Christopher Golden is an engaging writer, and I've liked most of his stuff that I've read. The problem I keep running in to when I read his stuff is that alienation is a recurring and heavy theme. Unlike Brian Keane and his nihilistic writing, Golden's writing tend to read like My Chemical Romance in prose form. Seriously. It's not hard to picture his characters in a bad Lifetime movie about secret cutting.
Anyway, Snowblind Enjoins us in Coventry, Massachusetts, at the outset of a fairly major blizzard. We meet several characters, most of whom die. Including little Issac, who tells his brother Jake about the ice men dancing outside the window before being pulled through the window to his untimely death.

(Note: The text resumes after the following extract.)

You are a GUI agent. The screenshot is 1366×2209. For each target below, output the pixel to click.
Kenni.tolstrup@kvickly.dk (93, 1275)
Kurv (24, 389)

Cut to 12 years later as another blizzard starts coming in. And people who lost family 12 years ago get tense, and other people in their lives start acting very strange.
At which point the book becomes It crossed with The Returned. Because the folks who died 12 years ago are mostly possessing bodies of other people in town, hiding from the ice men. And of course, the dead are trying to tie up loose ends in the middle of a horror story.
It's readable, and fun, but most of the characters are one dimensional, entire personalities defined by who they lost 12 years ago and how they felt about that person.
I realize Golden wrote for comic books prior to his novel career, and it shows. The writing is very visual, but the characters remain mostly flat. All in all, worth getting from the library, although this isn't one I'd be inclined to buy.